**Exercise prompt:**
Please find the line that holds "Báo giá ngay [button] (123, 20)" below and reproduce it, along with every line after it through the end, exactly and without pictures.

+ + + + + + +

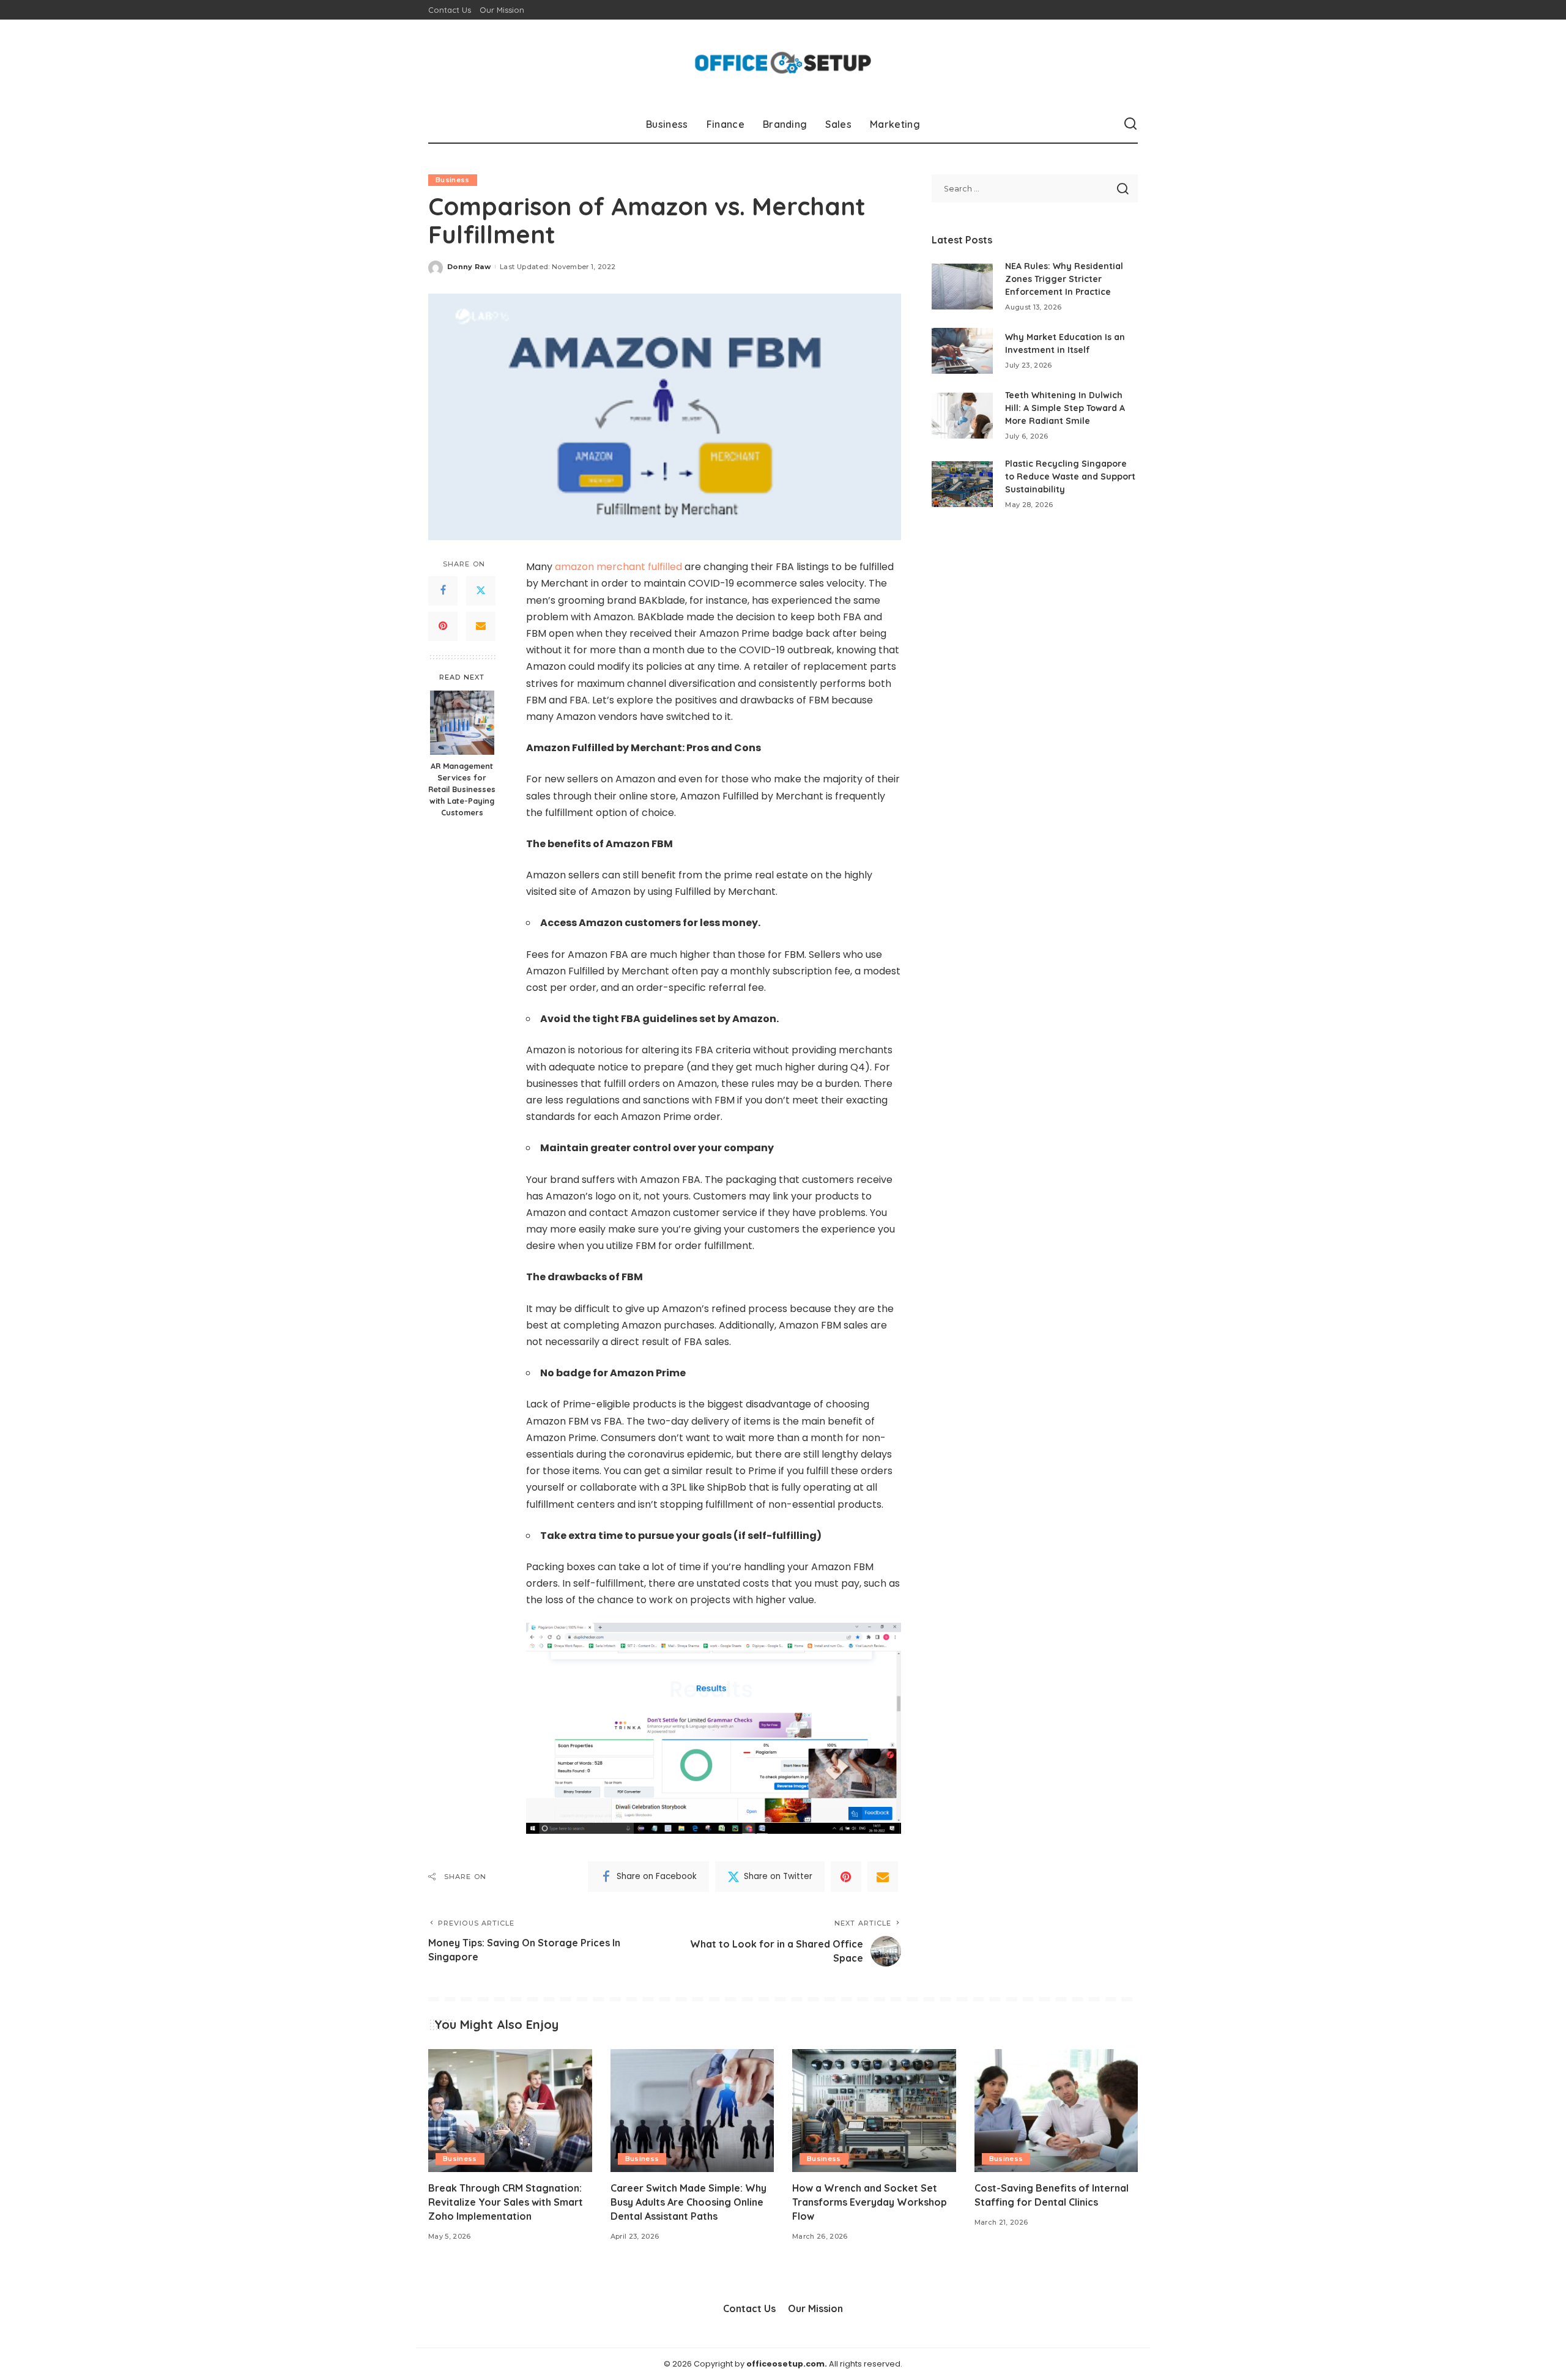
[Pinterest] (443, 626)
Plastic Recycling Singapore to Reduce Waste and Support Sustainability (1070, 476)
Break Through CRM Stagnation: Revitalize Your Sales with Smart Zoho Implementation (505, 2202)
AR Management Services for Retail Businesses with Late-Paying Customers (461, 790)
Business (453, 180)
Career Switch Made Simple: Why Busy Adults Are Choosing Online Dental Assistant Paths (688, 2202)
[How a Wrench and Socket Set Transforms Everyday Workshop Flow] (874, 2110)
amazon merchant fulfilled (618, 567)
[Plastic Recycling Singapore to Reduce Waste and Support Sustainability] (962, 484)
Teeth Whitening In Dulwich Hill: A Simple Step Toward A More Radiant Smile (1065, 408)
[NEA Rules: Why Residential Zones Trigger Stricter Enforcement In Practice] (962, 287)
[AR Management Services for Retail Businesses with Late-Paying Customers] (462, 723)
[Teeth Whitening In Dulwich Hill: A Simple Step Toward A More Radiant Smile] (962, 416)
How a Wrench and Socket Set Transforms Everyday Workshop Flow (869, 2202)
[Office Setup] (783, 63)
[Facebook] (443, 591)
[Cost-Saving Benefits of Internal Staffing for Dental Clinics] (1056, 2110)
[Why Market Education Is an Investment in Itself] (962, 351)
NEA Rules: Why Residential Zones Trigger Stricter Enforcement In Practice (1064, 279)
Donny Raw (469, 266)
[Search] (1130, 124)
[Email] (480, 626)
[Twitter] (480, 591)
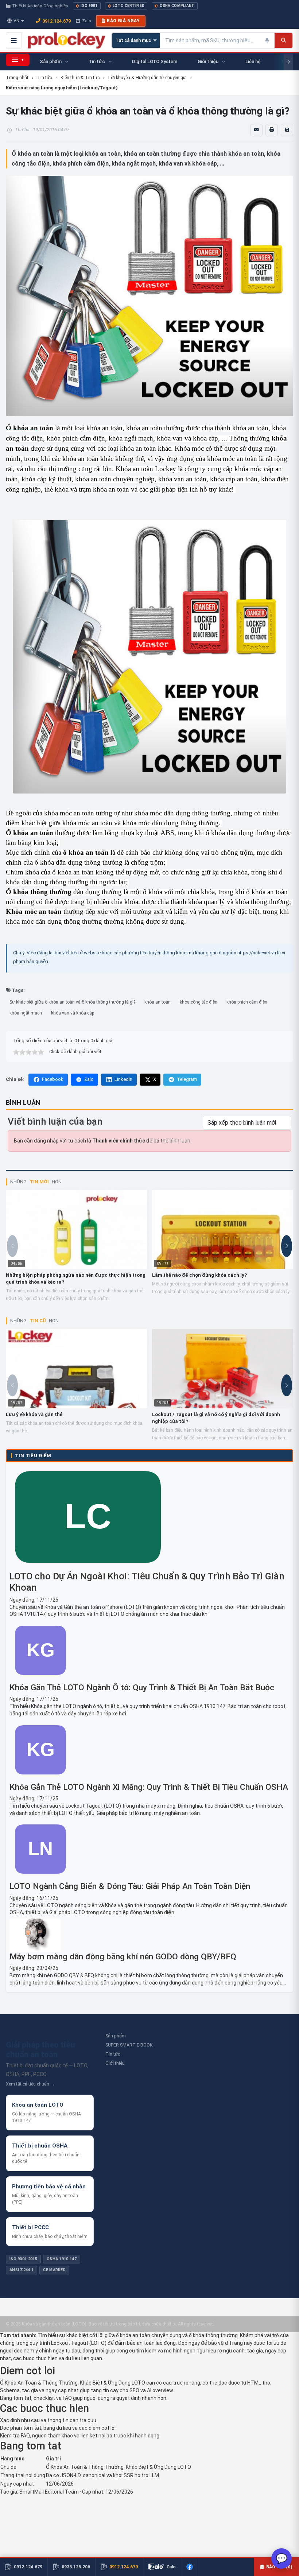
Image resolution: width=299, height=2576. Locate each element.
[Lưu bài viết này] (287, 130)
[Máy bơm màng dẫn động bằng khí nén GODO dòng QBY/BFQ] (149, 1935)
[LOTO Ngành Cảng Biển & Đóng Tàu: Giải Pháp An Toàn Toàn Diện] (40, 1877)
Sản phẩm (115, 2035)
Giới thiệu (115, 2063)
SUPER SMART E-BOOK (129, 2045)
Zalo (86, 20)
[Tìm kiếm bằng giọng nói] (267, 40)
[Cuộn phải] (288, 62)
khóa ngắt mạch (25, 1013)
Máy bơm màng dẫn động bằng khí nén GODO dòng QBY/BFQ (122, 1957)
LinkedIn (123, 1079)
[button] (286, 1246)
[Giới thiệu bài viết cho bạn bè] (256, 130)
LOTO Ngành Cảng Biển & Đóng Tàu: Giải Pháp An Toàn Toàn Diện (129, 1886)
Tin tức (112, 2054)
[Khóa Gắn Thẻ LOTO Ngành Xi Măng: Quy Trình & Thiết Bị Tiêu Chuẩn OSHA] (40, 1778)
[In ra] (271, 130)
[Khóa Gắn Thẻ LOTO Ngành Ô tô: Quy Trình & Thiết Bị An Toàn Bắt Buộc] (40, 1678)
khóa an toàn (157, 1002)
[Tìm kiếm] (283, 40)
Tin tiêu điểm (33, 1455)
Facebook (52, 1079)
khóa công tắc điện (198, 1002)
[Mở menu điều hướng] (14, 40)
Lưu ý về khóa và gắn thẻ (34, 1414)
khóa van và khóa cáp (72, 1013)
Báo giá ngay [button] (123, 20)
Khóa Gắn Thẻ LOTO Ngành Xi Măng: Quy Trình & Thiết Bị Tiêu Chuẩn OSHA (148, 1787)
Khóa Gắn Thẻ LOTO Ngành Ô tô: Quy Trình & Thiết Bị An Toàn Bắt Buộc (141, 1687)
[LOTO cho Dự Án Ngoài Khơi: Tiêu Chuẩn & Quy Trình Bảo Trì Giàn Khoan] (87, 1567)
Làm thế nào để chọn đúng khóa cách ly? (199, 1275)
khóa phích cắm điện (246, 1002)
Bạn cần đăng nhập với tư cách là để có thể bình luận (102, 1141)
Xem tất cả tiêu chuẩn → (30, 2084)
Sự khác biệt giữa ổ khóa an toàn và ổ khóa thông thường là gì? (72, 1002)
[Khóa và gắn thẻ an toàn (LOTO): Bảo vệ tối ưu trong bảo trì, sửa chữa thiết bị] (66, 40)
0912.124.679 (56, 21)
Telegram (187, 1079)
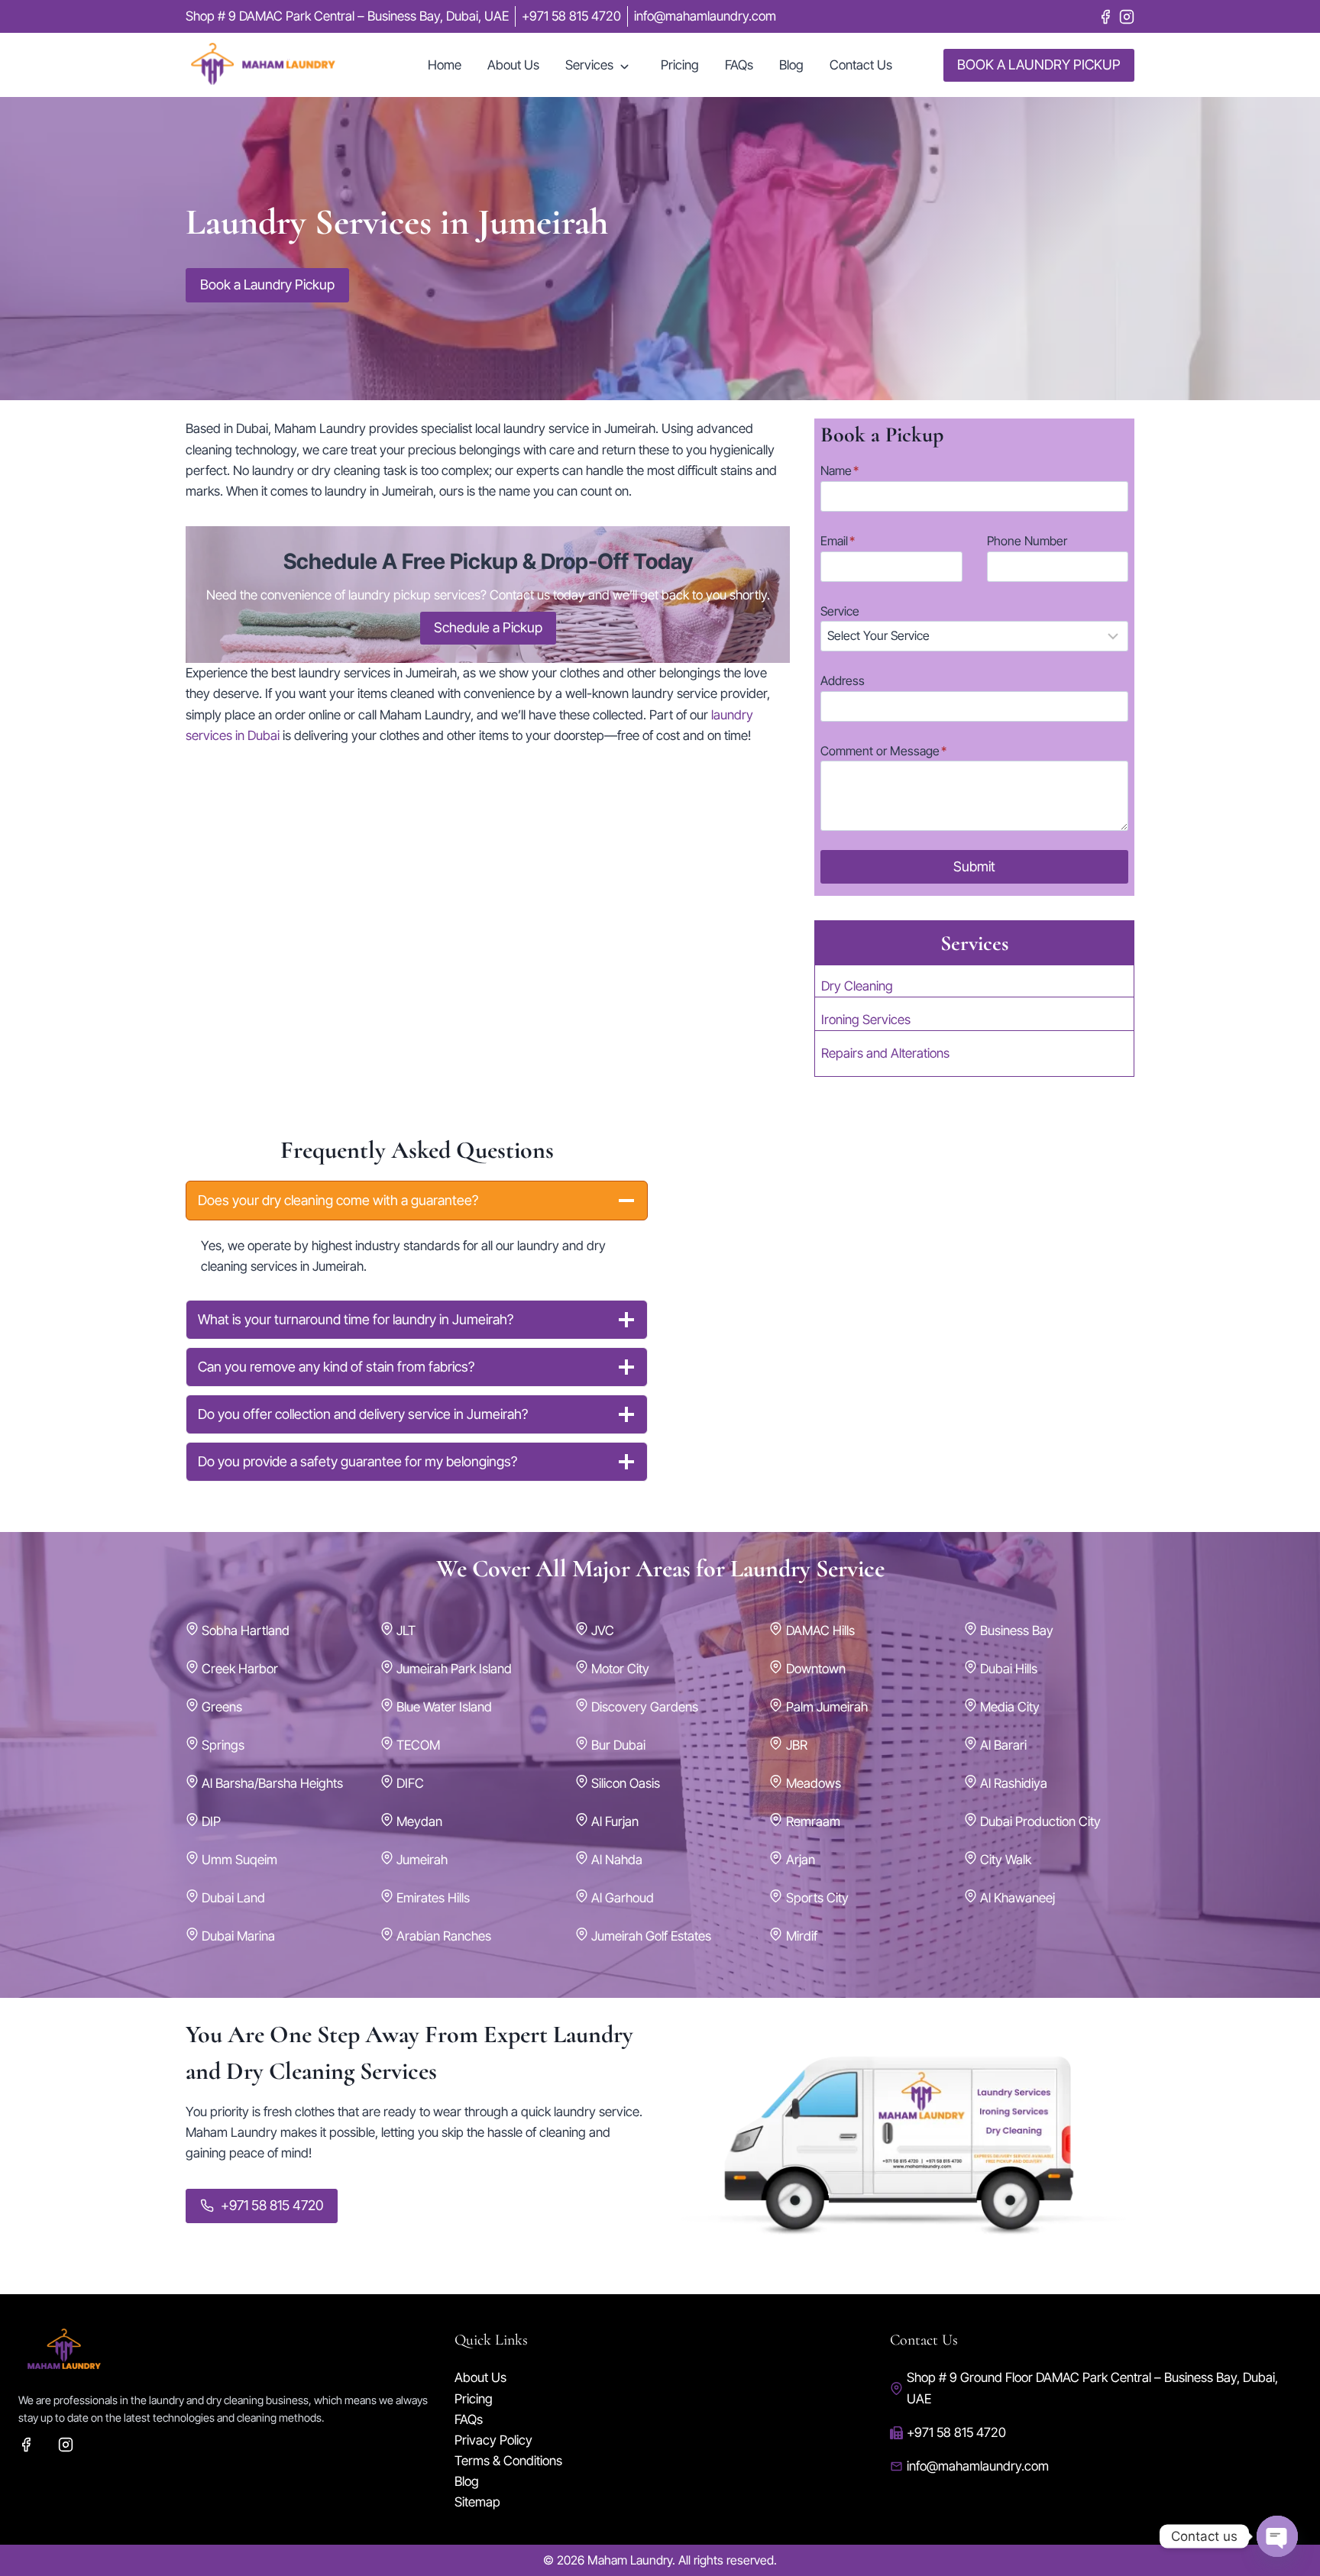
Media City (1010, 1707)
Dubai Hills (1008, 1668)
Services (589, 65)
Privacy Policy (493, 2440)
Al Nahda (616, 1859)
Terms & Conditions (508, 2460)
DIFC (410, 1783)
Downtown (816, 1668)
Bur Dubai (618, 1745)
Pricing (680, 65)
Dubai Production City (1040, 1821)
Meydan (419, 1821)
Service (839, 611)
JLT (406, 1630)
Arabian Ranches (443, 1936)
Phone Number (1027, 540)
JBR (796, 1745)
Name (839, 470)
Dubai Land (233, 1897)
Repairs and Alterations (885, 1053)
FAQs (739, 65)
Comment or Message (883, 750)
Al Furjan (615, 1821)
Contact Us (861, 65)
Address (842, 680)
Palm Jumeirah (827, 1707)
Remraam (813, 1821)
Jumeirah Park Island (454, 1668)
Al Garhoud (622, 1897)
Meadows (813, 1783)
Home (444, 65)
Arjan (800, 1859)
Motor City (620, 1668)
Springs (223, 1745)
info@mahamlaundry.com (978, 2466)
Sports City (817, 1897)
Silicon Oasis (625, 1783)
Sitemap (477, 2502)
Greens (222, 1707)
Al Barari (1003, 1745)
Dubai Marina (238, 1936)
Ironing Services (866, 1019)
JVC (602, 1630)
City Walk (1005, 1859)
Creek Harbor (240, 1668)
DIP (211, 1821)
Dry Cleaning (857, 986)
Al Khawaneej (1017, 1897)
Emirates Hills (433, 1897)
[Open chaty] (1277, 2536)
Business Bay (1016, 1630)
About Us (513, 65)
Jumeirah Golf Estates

+ + + + + + +

**Problem solution:**
Báo giá ngay [button] (123, 20)
Khóa Gắn Thẻ LOTO Ngành Xi Măng: Quy Trình & Thiết Bị Tiêu Chuẩn OSHA (148, 1787)
Khóa Gắn Thẻ LOTO Ngành Ô tô: Quy Trình & Thiết Bị An Toàn Bắt Buộc (141, 1687)
[LOTO cho Dự Án Ngoài Khơi: Tiêu Chuẩn & Quy Trình Bảo Trì Giàn Khoan] (87, 1567)
Làm thế nào để chọn đúng khóa cách ly? (199, 1275)
khóa phích cắm điện (246, 1002)
Bạn cần đăng nhập với tư cách là để có thể bình luận (102, 1141)
Xem tất cả tiêu chuẩn → (30, 2084)
Sự khác biệt giữa ổ khóa an toàn và ổ khóa thông thường là gì? (72, 1002)
[Khóa và gắn thẻ an toàn (LOTO): Bảo vệ tối ưu trong bảo trì, sửa chữa thiết bị] (66, 40)
0912.124.679 (56, 21)
Telegram (187, 1079)
Media City (1010, 1707)
Dubai Hills (1008, 1668)
Services (589, 65)
Privacy Policy (493, 2440)
Al Nahda (616, 1859)
Terms & Conditions (508, 2460)
DIFC (410, 1783)
Downtown (816, 1668)
Bur Dubai (618, 1745)
Pricing (680, 65)
Dubai Production City (1040, 1821)
Meydan (419, 1821)
Service (839, 611)
JLT (406, 1630)
Arabian Ranches (443, 1936)
Phone Number (1027, 540)
JBR (796, 1745)
Name (839, 470)
Dubai Land (233, 1897)
Repairs and Alterations (885, 1053)
FAQs (739, 65)
Comment or Message (883, 750)
Al Furjan (615, 1821)
Contact Us (861, 65)
Address (842, 680)
Palm Jumeirah (827, 1707)
Remraam (813, 1821)
Jumeirah Park Island (454, 1668)
Al Garhoud (622, 1897)
Meadows (813, 1783)
Home (444, 65)
Arjan (800, 1859)
Motor City (620, 1668)
Springs (223, 1745)
info@mahamlaundry.com (978, 2466)
Sports City (817, 1897)
Silicon Oasis (625, 1783)
Sitemap (477, 2502)
Greens (222, 1707)
Al Barari (1003, 1745)
Dubai Marina (238, 1936)
Ironing Services (866, 1019)
JVC (602, 1630)
City Walk (1005, 1859)
Creek Harbor (240, 1668)
DIP (211, 1821)
Dry Cleaning (857, 986)
Al Khawaneej (1017, 1897)
Emirates Hills (433, 1897)
[Open chaty] (1277, 2536)
Business Bay (1016, 1630)
About Us (513, 65)
Jumeirah Golf Estates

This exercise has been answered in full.